- **DIRECTIONS**
Using the passage on Hannibal's march below, answer:
(a) Which town does Hannibal take in Samnium?
(b) What name did the guide understand in place of Casinum?
(c) Who was sent with the cavalry to pillage the Falernian territory?

- **SUPPLIED PASSAGE**
13. Hannibal crosses over from the Hirpini into Samnium; lays waste
the territory of Beneventum; takes the town of Telesia; and purposely
irritates the dictator, if perchance he could draw him down to a
battle on the plain, exasperated by so many indignities and disasters
inflicted on his allies. Among the multitude of allies of Italian
extraction, who had been captured by Hannibal at the Trasimenus, and
dismissed, were three Campanian horsemen, who had even at that time
been bribed by many presents and promises from Hannibal to win over
the affections of their countrymen to him. These, bringing him word
that he would have an opportunity of getting possession of Capua, if
he brought his army into the neighbourhood in Campania, induced
Hannibal to quit Samnium for Campania; though he hesitated,
fluctuating between confidence and distrust, as the affair was of more
importance than the authorities. He dismissed them, repeatedly
charging them to confirm their promises by acts, and ordering them to
return with a greater number, and some of their leading men. Hannibal
himself orders his guide to conduct him into the territory of Casinum,
being certified by persons acquainted with the country, that if he
seized that pass he would deprive the Romans of a passage by which
they might get out to the assistance of their allies. But his Punic
accent, ill adapted to the pronunciation of Latin names, caused the
guide to understand Casilinum, instead of Casinum; and leaving his
former course, he descends through the territory of Allifae, Calatia,
and Cales, into the plain of Stella, where, seeing the country
enclosed on all sides by mountains and rivers, he calls the guide to
him, and asks him where in the world he was? when he replied, that on
that day he would lodge at Casilinum: then at length the error was
discovered, and that Casinum lay at a great distance in another
direction. Having scourged the guide with rods and crucified him, in
order to strike terror into all others, he fortified a camp, and sent
Maharbal with the cavalry into the Falernian territory to pillage.

- **SUPPLIED INFORMATION**
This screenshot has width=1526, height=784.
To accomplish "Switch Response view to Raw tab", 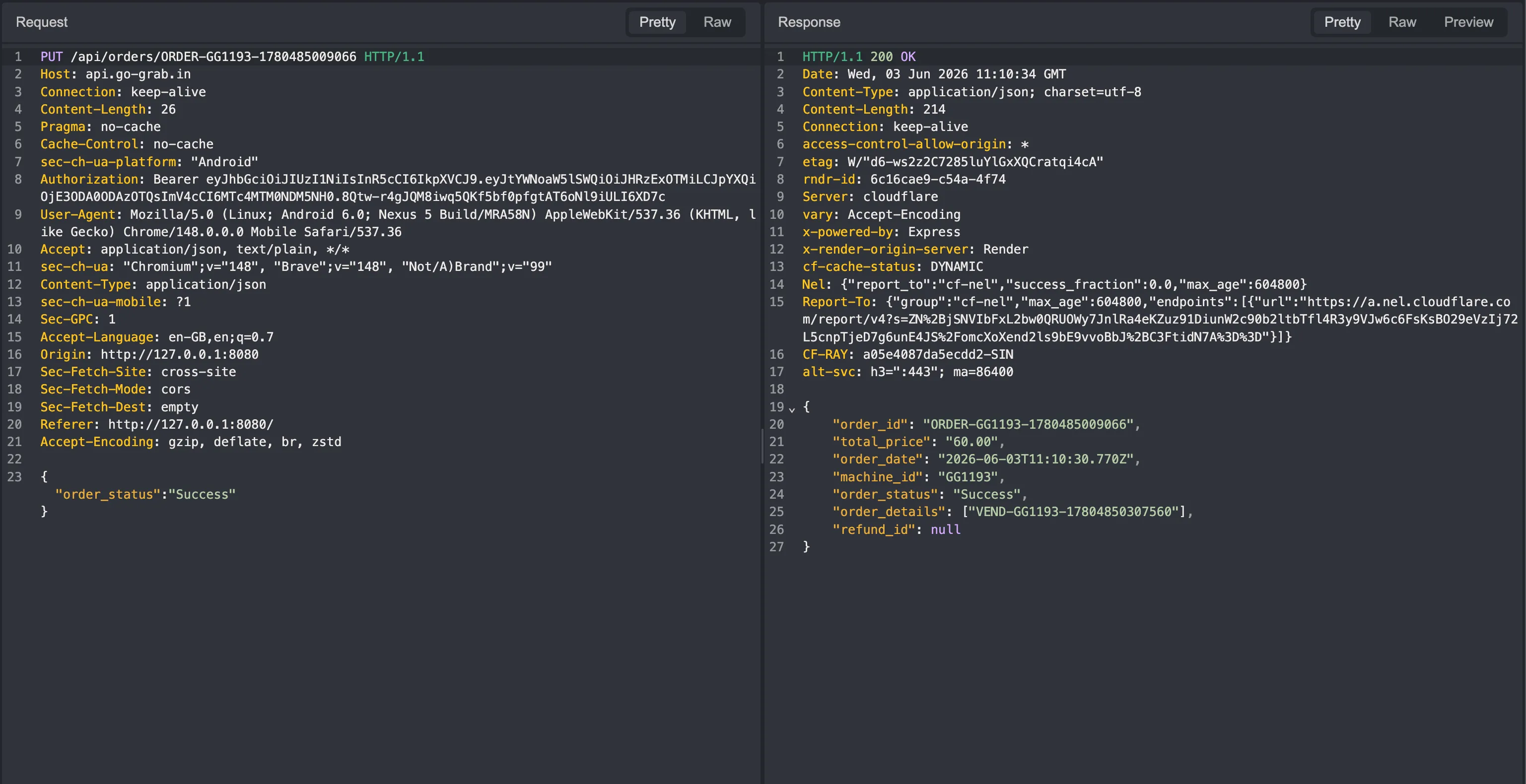I will (1401, 22).
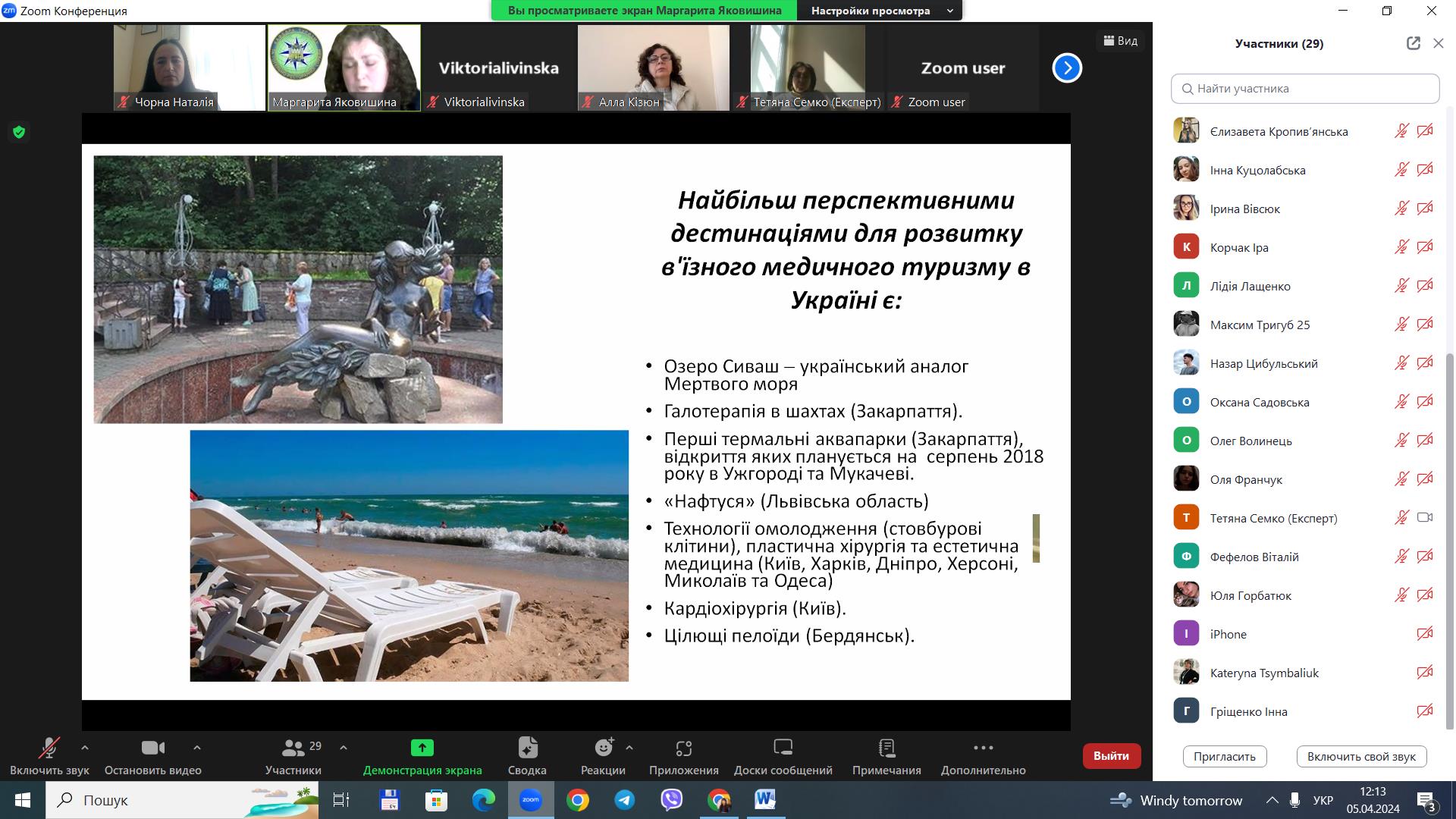Expand audio options arrow beside the microphone
Screen dimensions: 1456x819
84,748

- **SOLUTION**
(a) Telesia
(b) Casilinum
(c) Maharbal